My trips to the supermarket include walking for 20 minutes with a backpack on, so I have to be careful with the weight of what I carry and I never have my camera on me. I often regret it because there are so many things I would like to take pictures of. Like all this.

The bus slides down the slope and stops at a traffic sign that says “STOP war”; the second word is a graffiti. The tourist slogan is Ithaca is Gorges, but I’d get it changed to Ithaca is Hippie. The other bus riders are obese young men as if out of a documentary for the risks of fast food, and delicate Asian students that wear stiletto boots in the snow. I get down at the Commons, where the Christmas decorations are still on, and I swear as I pass by the Greek Orthodox Church: it is decorated with a biblical quote that says MY YOKE IS EASY AND MY BURDEN IS LIGHT. Jesus did not have to walk to the supermarket with a backpack.

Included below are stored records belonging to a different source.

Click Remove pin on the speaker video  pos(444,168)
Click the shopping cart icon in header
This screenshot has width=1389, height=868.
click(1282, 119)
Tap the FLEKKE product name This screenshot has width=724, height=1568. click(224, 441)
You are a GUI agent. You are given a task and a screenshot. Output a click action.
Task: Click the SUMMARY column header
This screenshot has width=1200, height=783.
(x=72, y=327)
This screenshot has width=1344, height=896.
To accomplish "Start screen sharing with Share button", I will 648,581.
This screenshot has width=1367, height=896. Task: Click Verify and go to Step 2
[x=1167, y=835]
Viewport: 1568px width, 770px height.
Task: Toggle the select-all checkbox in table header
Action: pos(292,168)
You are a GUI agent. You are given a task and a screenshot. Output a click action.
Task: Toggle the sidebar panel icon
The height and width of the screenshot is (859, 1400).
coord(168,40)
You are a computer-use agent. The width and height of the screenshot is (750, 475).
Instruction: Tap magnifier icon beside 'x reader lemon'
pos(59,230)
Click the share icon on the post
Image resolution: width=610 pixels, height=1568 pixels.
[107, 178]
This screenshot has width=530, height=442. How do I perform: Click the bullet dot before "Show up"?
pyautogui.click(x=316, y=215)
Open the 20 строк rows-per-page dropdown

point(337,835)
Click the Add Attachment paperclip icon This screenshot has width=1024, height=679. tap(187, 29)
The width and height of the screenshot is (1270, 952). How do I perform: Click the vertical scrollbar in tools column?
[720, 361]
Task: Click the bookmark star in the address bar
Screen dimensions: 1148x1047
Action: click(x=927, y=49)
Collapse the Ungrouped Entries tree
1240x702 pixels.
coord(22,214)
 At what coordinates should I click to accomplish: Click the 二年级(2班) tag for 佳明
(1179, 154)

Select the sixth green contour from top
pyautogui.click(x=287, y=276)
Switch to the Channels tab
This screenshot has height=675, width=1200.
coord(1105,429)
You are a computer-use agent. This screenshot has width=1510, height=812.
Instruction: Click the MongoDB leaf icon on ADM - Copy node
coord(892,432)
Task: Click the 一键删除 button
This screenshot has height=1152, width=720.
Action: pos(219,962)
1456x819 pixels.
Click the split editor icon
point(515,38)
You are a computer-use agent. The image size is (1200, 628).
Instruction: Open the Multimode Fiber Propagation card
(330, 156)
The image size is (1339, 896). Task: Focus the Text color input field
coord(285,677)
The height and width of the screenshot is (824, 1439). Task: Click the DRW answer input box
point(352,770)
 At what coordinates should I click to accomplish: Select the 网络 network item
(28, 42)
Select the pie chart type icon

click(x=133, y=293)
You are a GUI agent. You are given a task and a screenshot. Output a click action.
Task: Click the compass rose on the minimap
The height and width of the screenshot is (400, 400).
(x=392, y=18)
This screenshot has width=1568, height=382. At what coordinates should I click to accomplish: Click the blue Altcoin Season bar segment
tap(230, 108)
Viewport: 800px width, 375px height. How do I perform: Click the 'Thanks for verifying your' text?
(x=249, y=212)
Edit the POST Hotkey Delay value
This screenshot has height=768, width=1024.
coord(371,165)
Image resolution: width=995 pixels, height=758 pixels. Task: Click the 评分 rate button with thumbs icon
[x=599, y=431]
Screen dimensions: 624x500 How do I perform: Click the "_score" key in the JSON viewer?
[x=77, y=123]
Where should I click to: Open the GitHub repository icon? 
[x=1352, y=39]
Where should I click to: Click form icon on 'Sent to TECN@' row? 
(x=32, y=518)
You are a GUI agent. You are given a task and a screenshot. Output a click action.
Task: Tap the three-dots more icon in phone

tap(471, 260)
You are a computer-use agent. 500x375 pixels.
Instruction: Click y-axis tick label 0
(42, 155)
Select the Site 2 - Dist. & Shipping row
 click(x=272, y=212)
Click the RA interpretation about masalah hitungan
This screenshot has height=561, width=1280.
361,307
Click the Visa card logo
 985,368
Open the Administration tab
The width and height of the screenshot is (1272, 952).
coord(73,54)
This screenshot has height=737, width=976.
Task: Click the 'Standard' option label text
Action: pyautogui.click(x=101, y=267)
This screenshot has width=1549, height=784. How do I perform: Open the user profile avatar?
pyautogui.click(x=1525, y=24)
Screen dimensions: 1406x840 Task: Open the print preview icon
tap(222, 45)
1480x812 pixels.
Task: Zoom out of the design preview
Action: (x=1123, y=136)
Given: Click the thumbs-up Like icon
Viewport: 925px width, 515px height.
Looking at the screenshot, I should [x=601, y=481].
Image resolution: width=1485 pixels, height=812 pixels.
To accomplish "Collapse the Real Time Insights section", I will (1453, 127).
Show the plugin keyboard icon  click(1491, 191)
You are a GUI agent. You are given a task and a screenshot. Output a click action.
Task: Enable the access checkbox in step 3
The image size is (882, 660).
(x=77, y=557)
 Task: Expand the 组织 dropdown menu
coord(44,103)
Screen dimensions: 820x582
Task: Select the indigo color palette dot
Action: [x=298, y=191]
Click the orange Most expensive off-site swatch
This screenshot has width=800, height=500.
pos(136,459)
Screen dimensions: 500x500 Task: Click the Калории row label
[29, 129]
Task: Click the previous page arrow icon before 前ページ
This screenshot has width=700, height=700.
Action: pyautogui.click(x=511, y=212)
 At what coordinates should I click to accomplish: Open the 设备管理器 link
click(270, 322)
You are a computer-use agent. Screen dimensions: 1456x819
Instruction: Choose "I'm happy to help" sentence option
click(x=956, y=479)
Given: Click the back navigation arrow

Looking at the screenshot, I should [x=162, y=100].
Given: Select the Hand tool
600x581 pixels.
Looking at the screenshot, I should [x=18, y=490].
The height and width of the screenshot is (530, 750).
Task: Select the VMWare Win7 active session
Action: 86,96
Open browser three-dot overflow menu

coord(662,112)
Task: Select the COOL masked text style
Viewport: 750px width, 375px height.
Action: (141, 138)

My Discman screams Spanish rap at me as I walk past skinny black boys walking like pendulums in oversize clothes and old ladies that wrap their little dogs in little blankets to go for a walk in the middle of a snowfall. I laugh loudly at a sign that says JESUS HAS ALREADY COME, with a phone number and a biblical reference. Will Jesus help me with my bags, do you think?

Past the second-hand children’s clothes shop, painted bright yellow and decorated like a fairy tale house, there is the main road to cross and trucks pass by, as if out of a road movie, huge monsters, bigger than anything I’ve seen in Europe, that stop to let me cross. Thank you. I’ve survived the road and I’m at the supermarket.

The way back. A tiny Asian girl with a white father smiles at me as if she knew me, and it takes me seconds to realise that she is just smiling back: the mood in my Discman is contagious. A teenager drags behind the steps of his father, frowning like only teens can. A graffiti on a street light remind us KNOW THYSELF: Ithaca has very learned hippies. There is a Pregnancy Center and a funeral parlour on opposite sidewalks of the same street. I pass by the Public Library just before the bus stop and cross a woman and a little girl; both have the happy-tired look of people who have spent a whole day shopping, which the added excitement of having done it for free. The mother has one very thick romance novel, the girl the complete works of J K Rowlings and a cookie.

And on the bus home, there is a dodgy type drinking something that does not smell like coffee out of a paper cup. I don’t know if he’s talking to me or to his invisible friend, but I’m not going to take off my Discman to ask.